### REQUIRED ACTION
Which lines run from the line with "Switch to the" through the line with "696x1016 pixels." in the entries below? Print them exactly, both ends included, and nothing more.

### DATA
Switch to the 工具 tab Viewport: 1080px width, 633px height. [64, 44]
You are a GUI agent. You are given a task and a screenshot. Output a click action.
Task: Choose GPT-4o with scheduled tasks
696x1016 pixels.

--

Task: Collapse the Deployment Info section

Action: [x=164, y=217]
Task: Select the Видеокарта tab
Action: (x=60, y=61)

### COMPLETED EXERCISE
Switch to the 工具 tab Viewport: 1080px width, 633px height. [64, 44]
You are a GUI agent. You are given a task and a screenshot. Output a click action.
Task: Choose GPT-4o with scheduled tasks
696x1016 pixels.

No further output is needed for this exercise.